“Oh, no!” I said; “and he does not throw at me.”
“Don’t shy at you now! Well, I wonder at that,” said Ike. “He’s a wunner at shying. He can hit anything with a stone. I’ve seen him knock over a bird afore now, and when he gets off in the fields of an evening I’ve often knowed him bring back a rabbit.”
“What does he do with it?”
“Do with it! Come, there’s a good ’un. Cook it down in the shed, and eat it. He’d eat a’most anything. But don’t you mind him. It don’t matter whether he’s pleased or whether he ain’t. If he’s too hard on you, hit him again, and don’t be afraid.”
In fact the more I saw of Shock, the more distant he grew; and though I tried to make friends with him by putting slices of bread and butter and bits of cold pudding in the shed down the garden that he used to like to make his home at meal-time and of an evening, he used to eat them, and we were as bad friends as ever.

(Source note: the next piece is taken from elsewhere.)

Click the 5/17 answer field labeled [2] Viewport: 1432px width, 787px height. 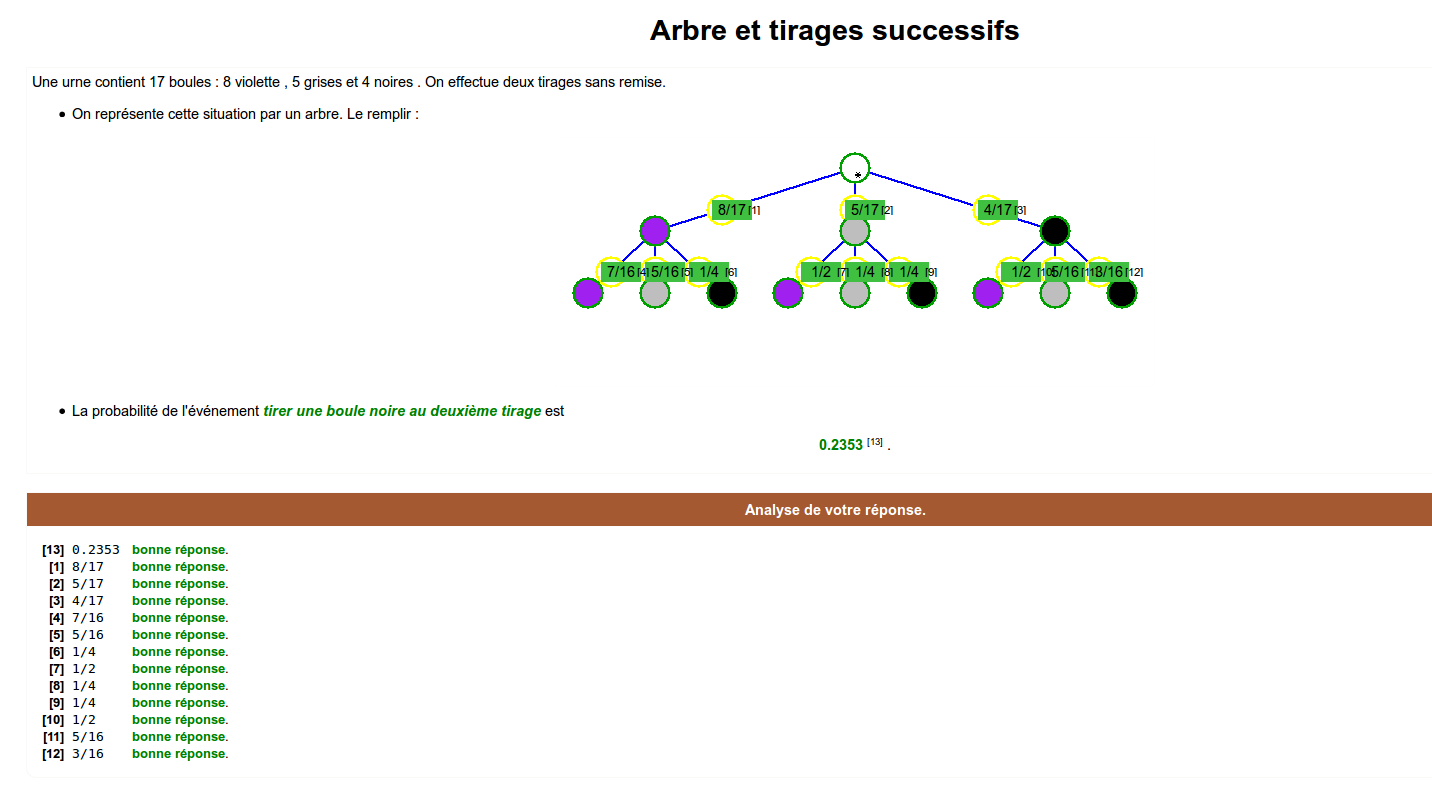[864, 210]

One morning, when there was rather a bigger fire than usual down in the old tool-shed, I walked to the door, and found Shock on his knees apparently making a pudding of soft clay, which he was kneading and beating about on the end of the hearthstone.
I looked round for the twig, for I felt sure that he was going to use the clay for pellets to sling at me, but there was no stick visible.

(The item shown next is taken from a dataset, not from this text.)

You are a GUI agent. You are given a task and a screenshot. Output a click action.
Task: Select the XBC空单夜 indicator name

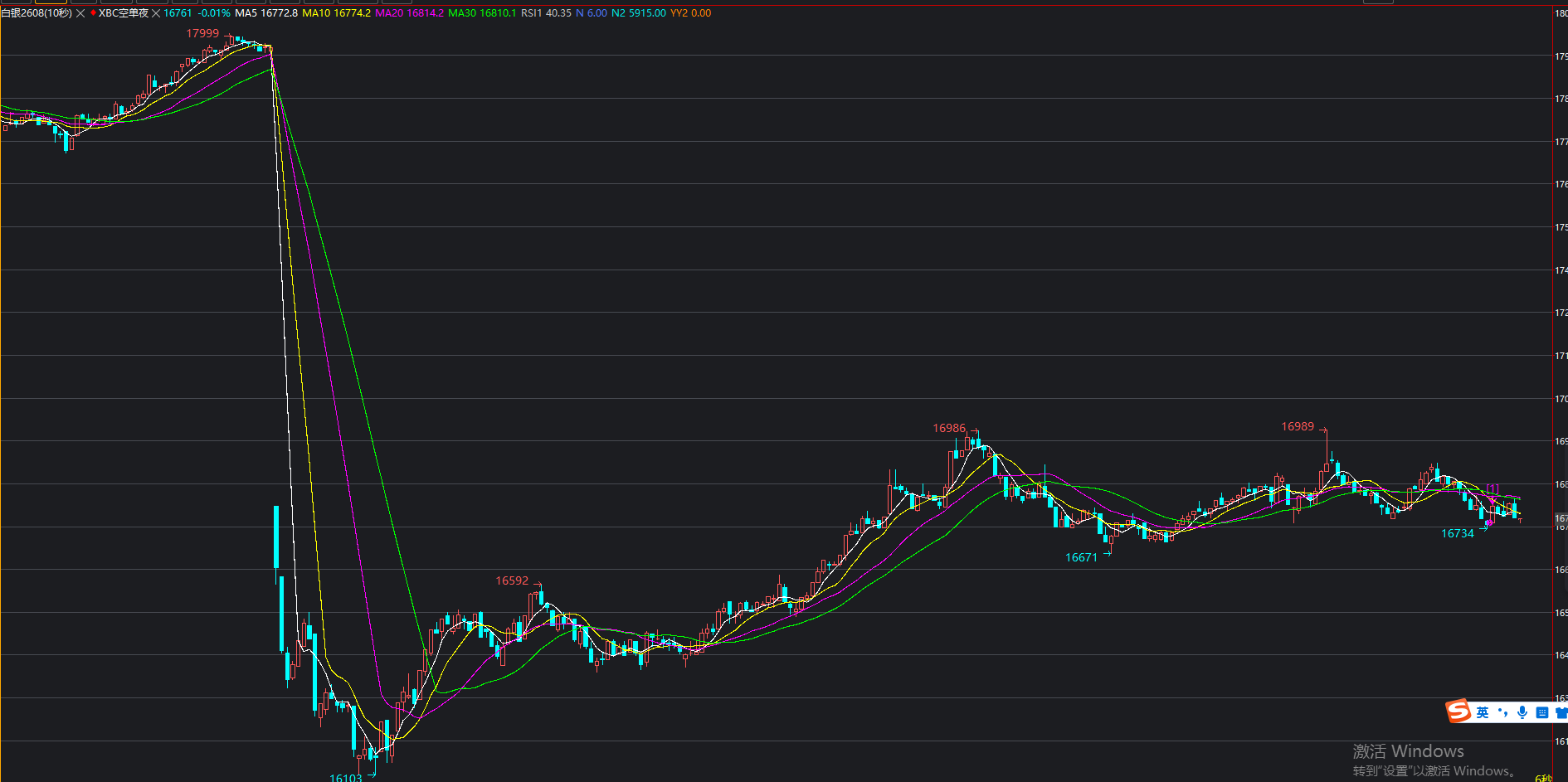tap(123, 13)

As I came to the doorway he just glanced over his shoulder; and then, seeing who it was, he shuffled round a little more and went on.
“What are you doing, Shock?” I asked.
He made no reply, but rapidly pinched off pieces of the clay and roughly formed them into the head, body, legs, and arms of a human being, which he set up against the wall, and then with a hoarse laugh knocked into a shapeless mass with one punch of his clay-coated fist.